EXERCISE INSTRUCTIONS:
Reproduce the data below word for word, omitting the pictures from your answer.

ROWS:
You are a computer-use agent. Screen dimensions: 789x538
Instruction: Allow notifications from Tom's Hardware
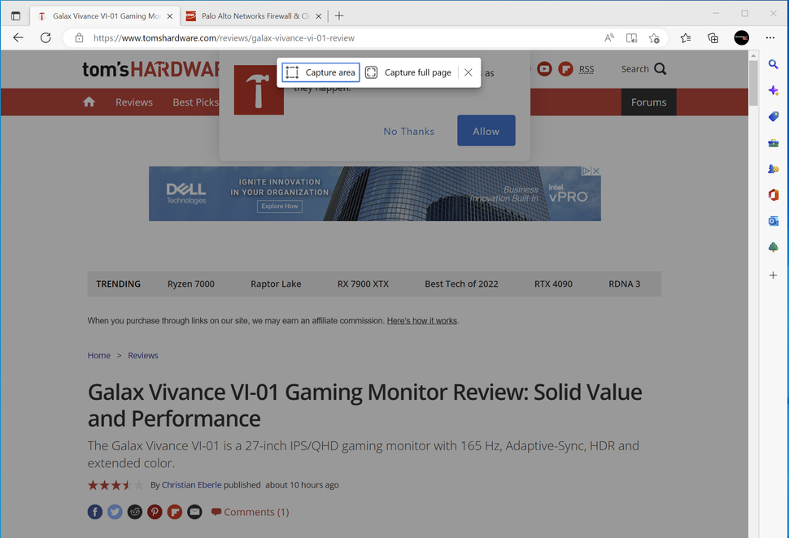486,130
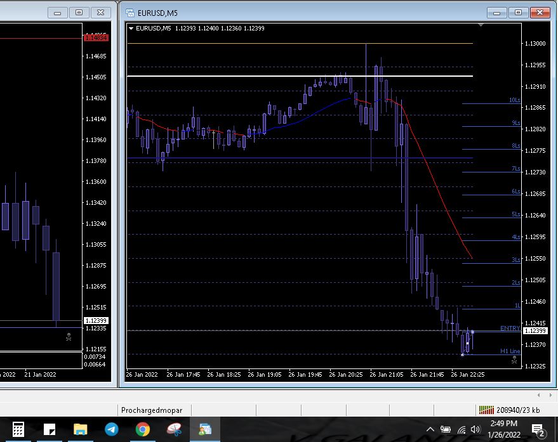Click the volume speaker tray icon

click(476, 430)
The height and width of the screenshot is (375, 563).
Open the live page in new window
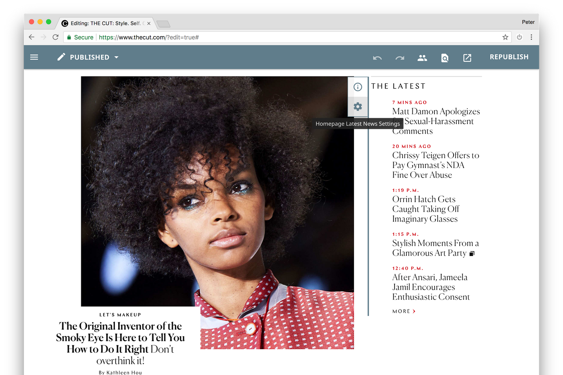coord(467,58)
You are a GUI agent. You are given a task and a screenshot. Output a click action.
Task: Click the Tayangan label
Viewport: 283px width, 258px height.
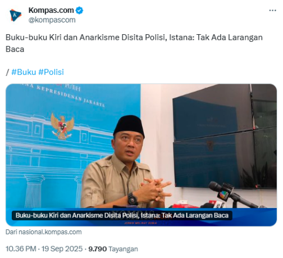[123, 249]
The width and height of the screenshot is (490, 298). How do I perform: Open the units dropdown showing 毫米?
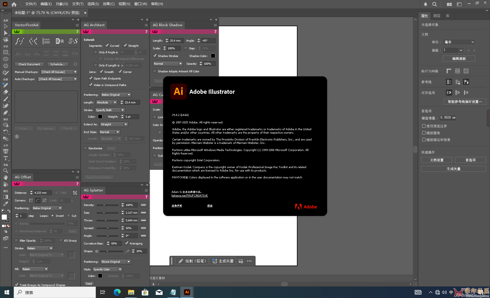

RESULT:
You are a computer-use agent. Screen dimensions: 789x538
Instruction: Allow notifications from Tom's Hardware
486,130
Click the volume speaker tray icon

click(476, 430)
The height and width of the screenshot is (375, 563).
Open the live page in new window
coord(467,58)
You are a GUI agent. You are given a task and a screenshot. Output a click action.
Task: Click the Tayangan label
Viewport: 283px width, 258px height.
[123, 249]
The width and height of the screenshot is (490, 298). How do I perform: Open the units dropdown showing 毫米?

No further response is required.